# Source for full orchestra scores?



## Tjur (Dec 26, 2017)

Hi all,

I only recently found out how much I enjoy reading scores along while listening to music and movie soundtracks. While I do have access to some classical stuff, I was not able to find full scores for film music, like for example Braveheart by James Horner. Does anybody know about sources for PRINTED full scores?


----------



## trumpoz (Dec 26, 2017)

There arent many sources. 

The only one I know of is


http://www.omnimusicpublishing.com


----------



## FredericBernard (Jan 1, 2018)

Not true  you just have to dig a bit deeper 

-John Williams publishes many of his original scores officially! Just search for "Signature Edition". We all love these, because they feature the original orchestrations. There are also existing original orchestrations of other composers, I think mostly as Suite (for instance there's a Suite on JNH Peter Pan, should also have the original orchestration).

-There are aditionally existing TONS of re-arranged Suites for contemporary film scores. These are unfortunately mostly altered orchestrations, to make it adaptive for the mass market (kids, schools, amateur orchestras); like they leave out/easen out the too hard parts and like to keep out certain instrument like contra bassoon (this is an expensive on = so most school orchestras can't afford it, on top it's very heard to play accuratly in terms of dynamics, that's why the arrangers commonly exchange it with a bass clarinet), cimbasso, contra-bass clarinet etc.
Imo you can still learn from these too, but there are certainly better options.

-https://www.lucksmusic.com/ features a lot of scans of the full scores they are selling (mostly incomplete - but completely free). Just look out for the tiny "PDF" symbol - they really have tons of those samples uploaded.

-https://en.schott-music.com/ features complete perusal scores as well for many great scores (many Nino Rota ones, German Tatort, Das Boot, Neverending Story). You can also order perusal scores for free (you'll get these via mail).

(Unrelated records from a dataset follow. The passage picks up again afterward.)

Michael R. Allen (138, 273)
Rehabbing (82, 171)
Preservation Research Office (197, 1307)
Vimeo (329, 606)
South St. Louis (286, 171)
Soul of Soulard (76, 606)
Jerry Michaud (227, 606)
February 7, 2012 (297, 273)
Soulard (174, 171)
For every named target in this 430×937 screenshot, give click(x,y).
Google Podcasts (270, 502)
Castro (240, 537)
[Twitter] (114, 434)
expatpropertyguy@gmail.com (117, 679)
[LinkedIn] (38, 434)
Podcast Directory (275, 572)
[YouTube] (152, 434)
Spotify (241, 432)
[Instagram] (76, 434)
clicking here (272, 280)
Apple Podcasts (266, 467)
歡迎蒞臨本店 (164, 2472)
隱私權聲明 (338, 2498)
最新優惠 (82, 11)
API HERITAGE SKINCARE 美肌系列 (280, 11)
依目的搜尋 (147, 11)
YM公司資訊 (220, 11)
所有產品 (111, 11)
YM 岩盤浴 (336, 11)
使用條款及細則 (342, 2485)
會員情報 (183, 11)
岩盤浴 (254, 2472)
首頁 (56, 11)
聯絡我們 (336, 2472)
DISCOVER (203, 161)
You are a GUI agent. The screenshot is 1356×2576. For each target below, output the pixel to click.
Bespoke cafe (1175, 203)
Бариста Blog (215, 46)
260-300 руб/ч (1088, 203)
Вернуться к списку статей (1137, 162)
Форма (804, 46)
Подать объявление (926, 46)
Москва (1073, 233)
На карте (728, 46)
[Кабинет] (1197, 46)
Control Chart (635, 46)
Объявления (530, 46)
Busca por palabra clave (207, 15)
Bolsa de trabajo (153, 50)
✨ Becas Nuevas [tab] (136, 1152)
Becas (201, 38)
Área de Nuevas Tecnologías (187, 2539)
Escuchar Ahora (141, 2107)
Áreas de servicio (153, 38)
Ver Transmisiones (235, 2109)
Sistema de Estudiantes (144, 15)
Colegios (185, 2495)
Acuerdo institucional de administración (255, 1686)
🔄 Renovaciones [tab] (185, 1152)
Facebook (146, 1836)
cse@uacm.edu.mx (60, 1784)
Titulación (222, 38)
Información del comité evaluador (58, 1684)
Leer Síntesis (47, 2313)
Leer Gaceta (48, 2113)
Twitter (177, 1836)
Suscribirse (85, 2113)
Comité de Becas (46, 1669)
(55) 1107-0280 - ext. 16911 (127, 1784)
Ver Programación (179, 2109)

There are some more who give out perusal scores for free, but some of them only to conductors or people who really plan to book the specific piece or suite for an actual concert (like the Disney Concert Library! don't waste your time with this one, as they give 200% to really keep their "holy grails" unreachable for you little lurckers  ...).

-Some composers/orchestrators (Marco Beltrami, Michael Giacchino, Dave Metzger, Robin Hoffmann, Benny Oschmann, last but not least http://fredericbernardmusic.com/pdf-scorestutorials/ (me) as well), have/had uploaded PDF scores to their own site. Robin, Benny and Beltrami's music should be still online.

-Last but not least most of Hollywoods scores are swapped between musicians within the "inner circles", originating from the LA/London area. Maybe take a look at jw-forums.com.

Hope these help!
-Frederic


----------



## synergy543 (Jan 1, 2018)

Dig deeper? Why make him work hard? 
https://www.reddit.com/r/CinemaScores/new/?count=26&before=t3_6v0fwm


----------



## bryla (Jan 1, 2018)

FredericBernard said:


> -John Williams publishes many of his original scores officially! Just search for "Signature Edition". We all love these, because they feature the original orchestrations.


Many of the ones I have aren't original orchestrations. But hey, that's also a lesson to spot


----------



## FredericBernard (Jan 2, 2018)

synergy543 said:


> Dig deeper? Why make him work hard?
> https://www.reddit.com/r/CinemaScores/new/?count=26&before=t3_6v0fwm



Cool! Thanks for sharing!


----------



## agarner32 (Jan 2, 2018)

You'll find a ton of scores on scribd https://www.scribd.com. You need to subscribe for printing/download option, but it's something like $50 for a year which is cheap considering how many scores you can download.

I second Omnipublishing. The scores are beautifully done.


----------